Glantz continued to be active in the Zionist movement as one of its outstanding leaders. He was nominated to be a delegate at no less than eleven World Zionist Congresses from 1921 till 1961—the last two as a delegate representing Israel.

Glantz lived in Israel for the last ten years of his life (1954–1964). Many of his most important compositions were composed in this period of his life. In total, Leib Glantz composed 215 compositions of Cantorial, Chassidic and Israeli music.

In addition to his cantorial career, Glantz appeared in leading tenor roles in, among others, Alan Hovhaness' "Shepherd of Israel", Jacques Halevy's
"La Juive", and Joseph Tal's "Saul at Ein Dor".

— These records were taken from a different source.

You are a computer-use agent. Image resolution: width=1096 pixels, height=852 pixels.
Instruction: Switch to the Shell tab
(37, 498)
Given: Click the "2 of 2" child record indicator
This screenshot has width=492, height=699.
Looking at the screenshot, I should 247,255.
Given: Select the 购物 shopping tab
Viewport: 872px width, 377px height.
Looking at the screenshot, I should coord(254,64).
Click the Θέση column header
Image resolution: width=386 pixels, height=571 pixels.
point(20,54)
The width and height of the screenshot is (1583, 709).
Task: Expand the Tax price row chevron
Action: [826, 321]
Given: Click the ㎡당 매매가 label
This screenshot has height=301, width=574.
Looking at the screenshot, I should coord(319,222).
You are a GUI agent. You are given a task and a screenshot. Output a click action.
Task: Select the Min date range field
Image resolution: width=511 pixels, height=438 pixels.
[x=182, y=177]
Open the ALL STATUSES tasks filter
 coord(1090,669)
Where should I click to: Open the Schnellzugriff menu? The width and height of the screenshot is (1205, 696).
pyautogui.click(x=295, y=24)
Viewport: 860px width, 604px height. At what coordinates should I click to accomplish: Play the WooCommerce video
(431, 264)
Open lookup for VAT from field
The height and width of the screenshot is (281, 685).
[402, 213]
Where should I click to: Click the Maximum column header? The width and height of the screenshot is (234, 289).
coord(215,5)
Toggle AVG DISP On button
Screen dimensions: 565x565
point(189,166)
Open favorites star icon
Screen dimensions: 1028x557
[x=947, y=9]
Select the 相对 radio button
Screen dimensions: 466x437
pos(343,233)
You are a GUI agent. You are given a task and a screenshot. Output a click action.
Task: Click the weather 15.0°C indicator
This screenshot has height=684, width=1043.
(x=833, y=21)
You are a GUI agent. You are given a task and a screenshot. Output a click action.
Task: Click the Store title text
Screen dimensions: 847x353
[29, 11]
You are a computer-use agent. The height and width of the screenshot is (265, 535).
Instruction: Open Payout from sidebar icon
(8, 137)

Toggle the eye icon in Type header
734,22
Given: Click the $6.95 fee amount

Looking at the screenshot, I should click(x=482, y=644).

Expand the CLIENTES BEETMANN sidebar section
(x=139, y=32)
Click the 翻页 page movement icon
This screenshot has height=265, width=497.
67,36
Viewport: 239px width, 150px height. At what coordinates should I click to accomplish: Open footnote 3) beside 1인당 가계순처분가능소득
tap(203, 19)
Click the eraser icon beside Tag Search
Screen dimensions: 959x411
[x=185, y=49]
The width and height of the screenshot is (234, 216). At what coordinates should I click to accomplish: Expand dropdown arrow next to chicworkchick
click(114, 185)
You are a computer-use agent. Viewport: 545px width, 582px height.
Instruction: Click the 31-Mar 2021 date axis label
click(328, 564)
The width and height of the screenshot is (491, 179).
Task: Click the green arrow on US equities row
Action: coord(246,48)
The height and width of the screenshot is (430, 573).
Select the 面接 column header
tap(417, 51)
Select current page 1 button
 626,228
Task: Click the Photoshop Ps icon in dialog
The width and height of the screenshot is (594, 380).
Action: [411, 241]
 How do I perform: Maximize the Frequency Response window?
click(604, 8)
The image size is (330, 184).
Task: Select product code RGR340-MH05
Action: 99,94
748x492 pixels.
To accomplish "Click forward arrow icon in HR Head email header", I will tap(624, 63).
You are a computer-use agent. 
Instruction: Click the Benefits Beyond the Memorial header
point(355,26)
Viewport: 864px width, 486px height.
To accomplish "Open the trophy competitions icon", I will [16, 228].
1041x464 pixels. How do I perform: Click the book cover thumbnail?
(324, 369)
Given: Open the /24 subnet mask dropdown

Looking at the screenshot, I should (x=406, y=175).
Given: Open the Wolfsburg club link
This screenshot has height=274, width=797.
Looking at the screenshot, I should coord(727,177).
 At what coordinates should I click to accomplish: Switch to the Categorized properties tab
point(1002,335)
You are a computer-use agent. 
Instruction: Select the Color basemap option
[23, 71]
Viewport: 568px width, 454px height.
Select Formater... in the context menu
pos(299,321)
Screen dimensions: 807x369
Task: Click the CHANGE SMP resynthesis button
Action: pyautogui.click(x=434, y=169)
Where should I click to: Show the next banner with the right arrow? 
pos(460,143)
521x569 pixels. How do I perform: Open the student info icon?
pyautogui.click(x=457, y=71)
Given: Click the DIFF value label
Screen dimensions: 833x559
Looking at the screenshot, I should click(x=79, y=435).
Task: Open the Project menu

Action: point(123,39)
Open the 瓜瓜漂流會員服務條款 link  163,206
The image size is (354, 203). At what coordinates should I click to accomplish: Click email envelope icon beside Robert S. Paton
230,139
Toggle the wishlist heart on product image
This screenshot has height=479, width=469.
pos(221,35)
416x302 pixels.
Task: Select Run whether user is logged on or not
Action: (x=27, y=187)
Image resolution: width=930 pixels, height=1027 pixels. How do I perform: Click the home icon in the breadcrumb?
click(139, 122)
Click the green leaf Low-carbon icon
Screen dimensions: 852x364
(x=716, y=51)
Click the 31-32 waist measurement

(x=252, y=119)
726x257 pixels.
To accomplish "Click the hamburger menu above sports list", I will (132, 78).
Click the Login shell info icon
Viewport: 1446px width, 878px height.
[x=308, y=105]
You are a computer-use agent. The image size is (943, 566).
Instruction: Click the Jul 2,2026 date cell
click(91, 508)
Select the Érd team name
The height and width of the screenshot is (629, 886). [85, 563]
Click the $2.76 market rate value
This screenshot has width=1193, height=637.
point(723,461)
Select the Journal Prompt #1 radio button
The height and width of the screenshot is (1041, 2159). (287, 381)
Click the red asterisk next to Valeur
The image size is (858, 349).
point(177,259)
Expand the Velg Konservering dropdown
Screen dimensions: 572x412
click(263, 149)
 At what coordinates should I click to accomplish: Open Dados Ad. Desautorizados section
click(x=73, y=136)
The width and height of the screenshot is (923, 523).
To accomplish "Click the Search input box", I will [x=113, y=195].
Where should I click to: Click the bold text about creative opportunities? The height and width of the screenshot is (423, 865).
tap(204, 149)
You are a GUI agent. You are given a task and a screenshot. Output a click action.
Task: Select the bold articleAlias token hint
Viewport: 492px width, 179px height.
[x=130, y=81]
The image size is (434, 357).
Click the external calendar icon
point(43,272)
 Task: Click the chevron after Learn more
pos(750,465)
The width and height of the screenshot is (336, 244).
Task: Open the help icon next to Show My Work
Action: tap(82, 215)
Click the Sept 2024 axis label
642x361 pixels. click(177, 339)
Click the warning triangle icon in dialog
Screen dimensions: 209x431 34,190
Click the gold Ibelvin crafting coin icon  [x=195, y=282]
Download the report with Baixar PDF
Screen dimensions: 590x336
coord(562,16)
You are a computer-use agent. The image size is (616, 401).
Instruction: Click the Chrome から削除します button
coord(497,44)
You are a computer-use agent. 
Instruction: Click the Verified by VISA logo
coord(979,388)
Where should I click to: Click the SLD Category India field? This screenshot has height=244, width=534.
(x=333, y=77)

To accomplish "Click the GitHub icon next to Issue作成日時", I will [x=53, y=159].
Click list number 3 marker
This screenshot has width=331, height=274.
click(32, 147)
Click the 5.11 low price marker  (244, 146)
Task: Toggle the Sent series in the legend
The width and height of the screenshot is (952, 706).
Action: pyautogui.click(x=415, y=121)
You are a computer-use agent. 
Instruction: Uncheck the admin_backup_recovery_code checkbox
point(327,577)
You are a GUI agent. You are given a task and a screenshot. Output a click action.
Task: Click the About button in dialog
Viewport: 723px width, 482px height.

In 1959, Glantz founded the Tel Aviv Institute for Jewish Liturgical Music, and an academic level conservatory for training cantors—the Cantors Academy (Ha'Akademia Le'Chazanut). He was also a founding member of AKUM, The Israel Music Institute, The Israel Composers' League, and was a member of the editorial board of "Bat Kol."

Following Glantz's death on January 27, 1964, while in concert in Tel Aviv, the Tel Aviv Institute for Jewish Liturgical Music was transformed into the publishing organ of Leib Glantz's musical compositions, as well as his research and literary work. This body, in conjunction with the Israel Music Institute, has published seven books of Glantz's musical compositions, as well as the Hebrew book "Zeharim – In Memory of Leib Glantz."

In 2008, his son, Jerry Glantz, published a new book (in English): Leib Glantz — "The Man Who Spoke To God." This book includes two compact discs with Leib Glantz singing 30 of his important compositions.